Stapling of the lesser curve submucosal tumor

Complications and Management

  • Postoperative hemorrhage.

    • Hemostasis must be observed intraoperatively and bleeding of the stapler line secured with either diathermy or suture ligation prior to ending the procedure.

    • Postoperative bleeding is usually reactive in nature and is either from cut edge of the omentum or the stapler line. A trial of conservative therapy may be attempted in hemodynamically stable patients with packed cell transfusion as necessary. Reexploration may be required if there is evidence of ongoing hemorrhage, hemodynamic instability, or low hemoglobin counts despite transfusion.

  • Leakage from the repair site.

    • Perforation and leakage resulting from the stapler line or repair site may happen infrequently (1–3%).

    • In most cases, expedient reexploration is necessary. Surgical principles include fashioning of the defect, repairing the defect, abdominal washout, and placement of drains. In cases not amenable to repair, a proximal gastrectomy and distal esophagectomy may be required.

  • Postoperative dysphagia: managed initially with conservative therapy with a liquid diet. Consider endoscopy and balloon dilatation or revision surgery if symptoms are severe and persistent.

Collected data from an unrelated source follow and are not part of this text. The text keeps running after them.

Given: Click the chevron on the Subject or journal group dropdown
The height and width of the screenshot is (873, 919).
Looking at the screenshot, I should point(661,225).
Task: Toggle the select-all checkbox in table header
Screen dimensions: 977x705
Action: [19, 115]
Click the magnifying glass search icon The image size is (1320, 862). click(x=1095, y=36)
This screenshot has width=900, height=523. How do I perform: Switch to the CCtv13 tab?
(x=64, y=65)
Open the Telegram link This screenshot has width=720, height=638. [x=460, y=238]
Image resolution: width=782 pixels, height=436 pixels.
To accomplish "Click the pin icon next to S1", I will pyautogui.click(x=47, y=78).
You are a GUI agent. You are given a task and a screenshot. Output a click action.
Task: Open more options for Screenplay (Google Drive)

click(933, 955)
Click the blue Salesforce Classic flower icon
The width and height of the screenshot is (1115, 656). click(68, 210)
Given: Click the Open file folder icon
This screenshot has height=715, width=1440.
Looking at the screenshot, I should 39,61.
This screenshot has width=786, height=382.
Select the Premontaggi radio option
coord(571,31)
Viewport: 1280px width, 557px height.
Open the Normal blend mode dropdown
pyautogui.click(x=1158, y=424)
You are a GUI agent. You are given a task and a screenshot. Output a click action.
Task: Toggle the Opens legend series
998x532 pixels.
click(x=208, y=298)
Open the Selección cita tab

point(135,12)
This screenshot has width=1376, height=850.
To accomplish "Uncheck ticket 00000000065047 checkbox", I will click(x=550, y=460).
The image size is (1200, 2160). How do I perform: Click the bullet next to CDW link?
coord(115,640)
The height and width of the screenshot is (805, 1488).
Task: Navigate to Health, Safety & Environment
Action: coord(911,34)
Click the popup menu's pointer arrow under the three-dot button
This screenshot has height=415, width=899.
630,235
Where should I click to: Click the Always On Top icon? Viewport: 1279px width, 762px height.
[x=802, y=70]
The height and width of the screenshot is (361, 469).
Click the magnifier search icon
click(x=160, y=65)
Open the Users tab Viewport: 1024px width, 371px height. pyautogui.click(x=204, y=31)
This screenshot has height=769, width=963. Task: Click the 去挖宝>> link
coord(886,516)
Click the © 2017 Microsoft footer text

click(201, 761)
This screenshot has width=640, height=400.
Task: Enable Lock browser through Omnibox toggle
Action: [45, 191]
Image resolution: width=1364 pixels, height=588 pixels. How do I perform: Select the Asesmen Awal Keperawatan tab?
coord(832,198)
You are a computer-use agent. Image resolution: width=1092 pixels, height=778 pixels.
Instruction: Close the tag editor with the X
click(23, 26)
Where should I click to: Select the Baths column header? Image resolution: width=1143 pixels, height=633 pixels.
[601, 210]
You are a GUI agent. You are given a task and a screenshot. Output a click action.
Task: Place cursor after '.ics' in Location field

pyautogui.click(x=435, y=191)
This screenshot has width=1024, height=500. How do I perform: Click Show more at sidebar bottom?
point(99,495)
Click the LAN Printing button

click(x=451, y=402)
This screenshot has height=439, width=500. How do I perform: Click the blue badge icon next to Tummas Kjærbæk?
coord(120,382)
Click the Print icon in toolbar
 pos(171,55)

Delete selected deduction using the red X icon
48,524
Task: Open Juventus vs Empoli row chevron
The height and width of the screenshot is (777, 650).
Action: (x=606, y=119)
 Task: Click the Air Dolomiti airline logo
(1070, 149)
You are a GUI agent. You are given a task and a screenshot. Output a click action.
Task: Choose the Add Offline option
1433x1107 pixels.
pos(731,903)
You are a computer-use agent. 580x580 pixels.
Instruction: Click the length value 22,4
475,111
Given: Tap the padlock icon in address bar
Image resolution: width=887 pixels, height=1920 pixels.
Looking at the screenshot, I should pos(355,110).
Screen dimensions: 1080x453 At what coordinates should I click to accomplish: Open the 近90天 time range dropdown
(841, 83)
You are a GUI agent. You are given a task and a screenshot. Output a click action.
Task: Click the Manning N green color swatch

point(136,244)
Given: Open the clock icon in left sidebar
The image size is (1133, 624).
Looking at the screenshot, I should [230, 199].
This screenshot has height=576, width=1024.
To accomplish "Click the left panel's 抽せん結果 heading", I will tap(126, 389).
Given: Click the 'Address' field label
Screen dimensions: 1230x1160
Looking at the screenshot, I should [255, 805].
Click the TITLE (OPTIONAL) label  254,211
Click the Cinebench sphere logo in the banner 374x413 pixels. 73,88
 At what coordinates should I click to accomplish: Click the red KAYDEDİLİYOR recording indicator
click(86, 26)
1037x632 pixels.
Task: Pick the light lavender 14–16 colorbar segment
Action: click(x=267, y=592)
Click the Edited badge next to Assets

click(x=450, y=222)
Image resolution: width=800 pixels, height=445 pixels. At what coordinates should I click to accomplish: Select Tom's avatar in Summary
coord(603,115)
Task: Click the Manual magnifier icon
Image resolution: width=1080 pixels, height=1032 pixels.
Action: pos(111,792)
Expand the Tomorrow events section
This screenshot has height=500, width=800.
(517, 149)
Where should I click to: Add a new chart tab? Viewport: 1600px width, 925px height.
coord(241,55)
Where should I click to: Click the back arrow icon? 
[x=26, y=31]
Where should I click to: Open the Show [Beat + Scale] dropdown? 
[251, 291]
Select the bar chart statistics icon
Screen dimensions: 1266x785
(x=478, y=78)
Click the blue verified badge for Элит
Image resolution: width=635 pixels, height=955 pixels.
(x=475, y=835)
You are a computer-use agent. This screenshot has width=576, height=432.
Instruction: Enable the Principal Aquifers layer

  • Gas Bloat syndrome: conservative management and routine counseling to avoid excessive aerophagia.

Post-op Care

  • Regular and adequate analgesia is prescribed. In our unit, we typically prescribe intravenous paracetamol 1 g q.d.s. Breakthrough pain is managed with opiates on PRN basis. Aggressive prophylaxis against postoperative nausea and vomiting.

  • The patient is started on proton pump inhibitor therapy. PPI therapy can be discontinued after 4 weeks if the patient has symptoms of reflux or dyspepsia following surgery.

  • The patient is started on clear liquids on the day of surgery and liquid diet on postoperative day 1 and minced diet on postoperative day 2.

  • Patients who are clinically well and able to tolerate diet on postoperative day 2 can be safely discharged.

  • The patients were reviewed in the outpatient clinic 2 weeks and 1 month after surgery.